Requests:
A – Using the text on Zoom video quality, decide whether each statement below agrees with it, answering yes or no and quoting the words of the text that settle it: (i) Full HD at 1080p must be turned on by Zoom Support; (ii) HD video at 720p is activated when three or more participants join a group meeting; (iii) Group HD uses roughly 2Mbps of bandwidth up and down.
B – Extend the text on Zoom video quality past its final sentence.

Extract to read:
## begin

Warning: If you like Zoom’s virtual background feature. You might want to consider using a virtual webcam with OBS. Because in Zoom’s description of this feature they note “When using the virtual background feature without a green screen, your video will be capped at 720p, potentially at 360p for some lower-end Windows computers.”
- Enable Group HD Video
- For the time being, standard video, not HD video, will be activated when 3 or more participants join a group meeting. HD video (720p) will be activated for 2 participants.
- Group HD will activate 720p video quality for the active speaker video layout in a group meeting.
- Full high definition video, 1080p, is limited availability for Business and Enterprise plans.
- When using the virtual background feature without a green screen, your video will be capped at 720p, potentially at 360p for some lower-end Windows computers.
Now, there’s still more. In order to get HD video in Zoom, there are a few prerequisites.
For Standard HD (720p)
- Pro, Business or Enterprise account
- Viewing in Full Screen on Desktop client
For Full HD (1080p)
- Business, Education or Enterprise account
- Must be Enabled by Zoom Support
- i7 Quad Core (physical core) CPU or higher
- Zoom Desktop Client for Windows Version 4.3.46185.0120 or later
- Zoom Desktop Client for Mac Version 4.3.53325.0120 or later
Please note that Group HD will use a higher amount of CPU and bandwidth (~2Mbps up/down). If you are experiencing network or CPU performance issues, you may want to disable Group HD.

## end

Interface element records:
## begin

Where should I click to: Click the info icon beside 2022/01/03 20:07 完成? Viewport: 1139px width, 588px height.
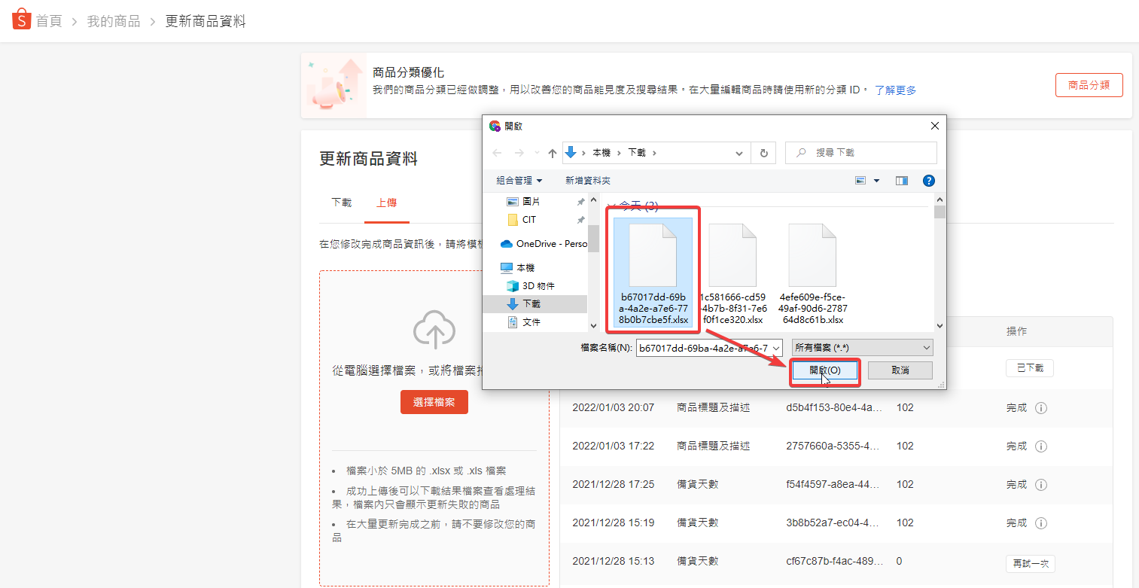tap(1041, 408)
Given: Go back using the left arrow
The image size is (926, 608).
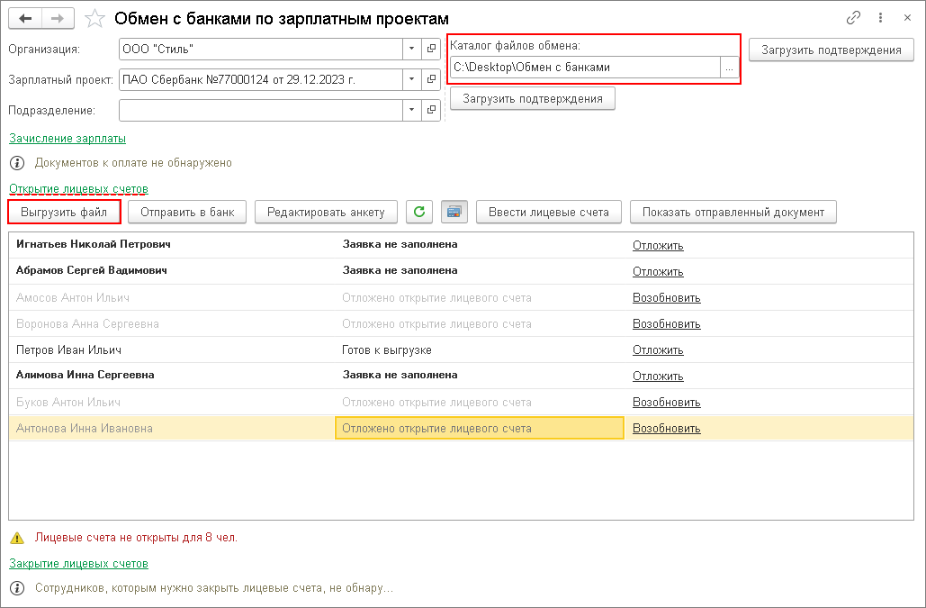Looking at the screenshot, I should tap(25, 18).
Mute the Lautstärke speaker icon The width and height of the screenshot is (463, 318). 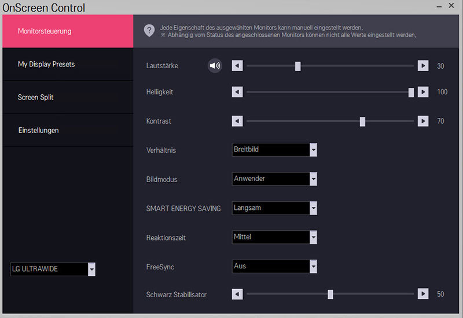click(215, 65)

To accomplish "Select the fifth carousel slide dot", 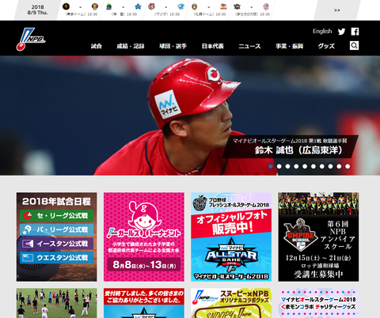I will (x=305, y=166).
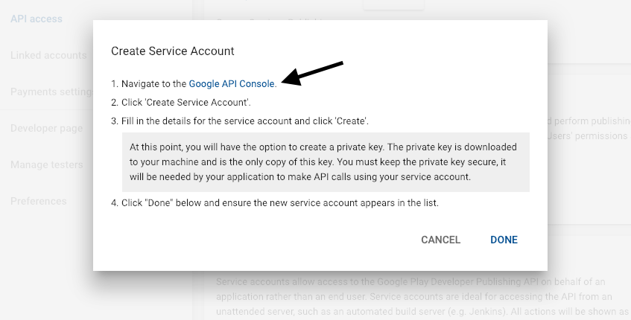Cancel the Create Service Account dialog
This screenshot has height=320, width=631.
(440, 240)
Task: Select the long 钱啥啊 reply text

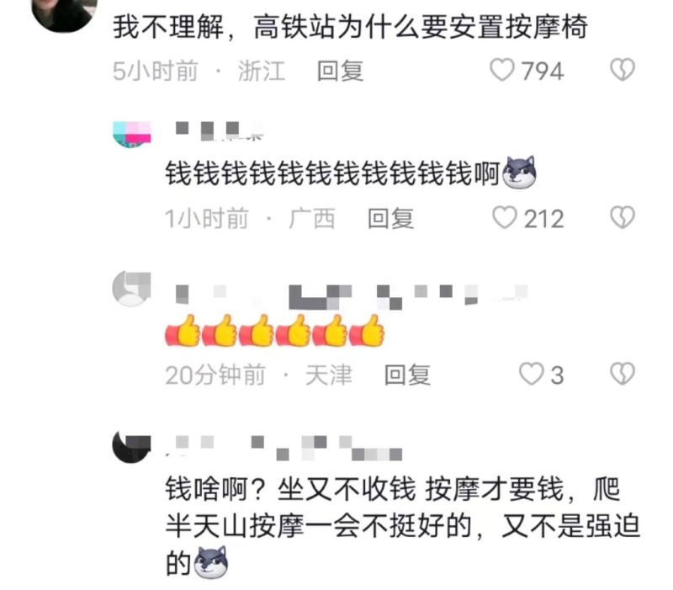Action: [403, 527]
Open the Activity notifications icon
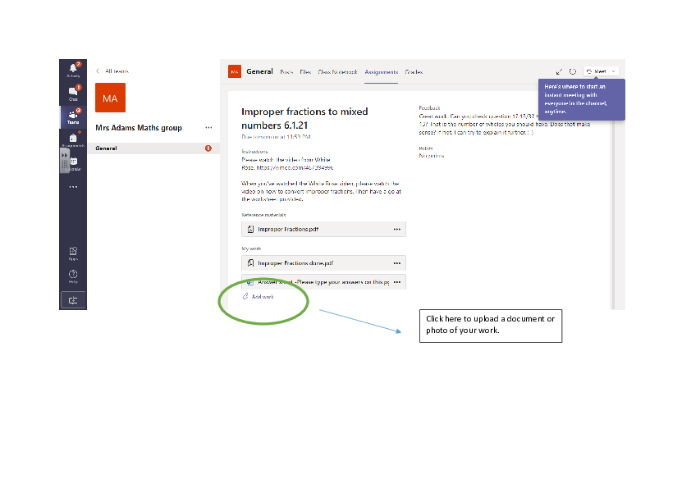Image resolution: width=691 pixels, height=488 pixels. 73,69
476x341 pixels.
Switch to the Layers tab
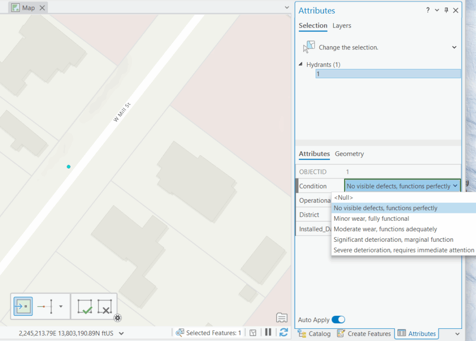[342, 26]
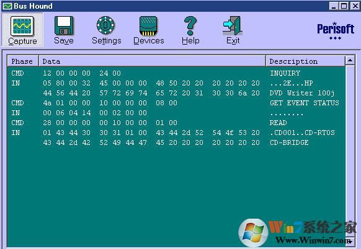Select the CD-BRIDGE data row

176,142
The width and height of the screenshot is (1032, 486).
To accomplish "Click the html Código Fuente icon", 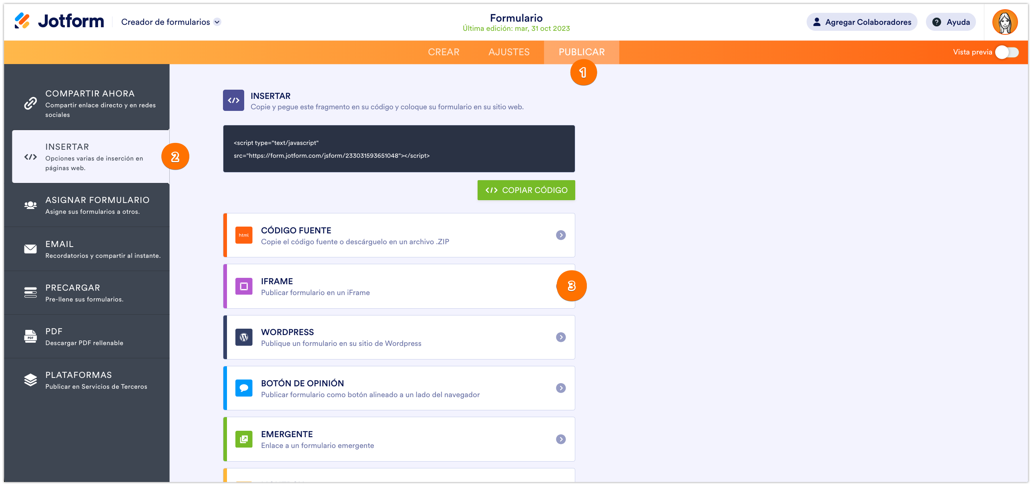I will coord(244,235).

## end

Expected results:
A –
(i) Yes: "Must be Enabled by Zoom Support"
(ii) No: "standard video, not HD video, will be activated when 3 or more participants join a group meeting"
(iii) Yes: "Group HD will use a higher amount of CPU and bandwidth (~2Mbps up/down)"

B –
Bandwidth requirements for group HD
Standard HD (720p)
- 1 on 1 video calls: 1.2 Mbps (up/down)
- Group video calls: 1.5 Mbps (up/down)
Full HD (1080p)
- 1:1 video calling:
- Receiving 1080p HD video requires a minimum of 1.8 Mbps
- Sending 1080p video requires a minimum of 1.8 Mbps
- Group video calls:
- Receiving 1080p HD video requires a minimum of 2.5 Mbps
- Sending 1080p video requires a minimum of 3.0 Mbps
Now, how do you know what resolution you are getting with Zoom? In the video settings area, which you can access by clicking the up arrow next to the camera, you will find an area called “Statistics.” Here you can see the video quality or bit-rate which is coming into your computer. This is helpful to try and figure out
Now, with all of that being said, I want to geek out about bitrates in our follow-up video. As you may know, there is a big difference between 1080p video at let’s say 8 Mbps and the 1080p video Zoom is saying they will provide a 1.8 Mbps. Let’s take a look at why I will still suggest you record and stream with OBS or another software like vMix, while optimizing your Zoom meetings for HD video. I know a lot of you guys have watched our tutorials on connecting OBS and Zoom together. This is just another reason why you should keep a tool like OBS around to record high-quality video and stream in real HD with an acceptable bit-rate. So, don’t forget to subscribe to our next video on YouTube which will be all about how to optimize your Zoom and OBS settings for the absolute best quality video recordings and live streams.
I should also mention here that we are now using a system called LiveToAir to bring in many of our remote guests into our live productions. The system is quite advanced and it’s able to give our guests 1080p video connections directly into our production system with an NDI input. Pretty cool. We will demonstrate this system in an upcoming video. In fact, if you want to see more about this system, let us know in the comments.
Paul Richards is the Chief Streaming Officer for StreamGeeks and the Marketing Director at PTZOptics, an industry leader in affordable live-streaming technology. To contact him, e-mail email@example.com.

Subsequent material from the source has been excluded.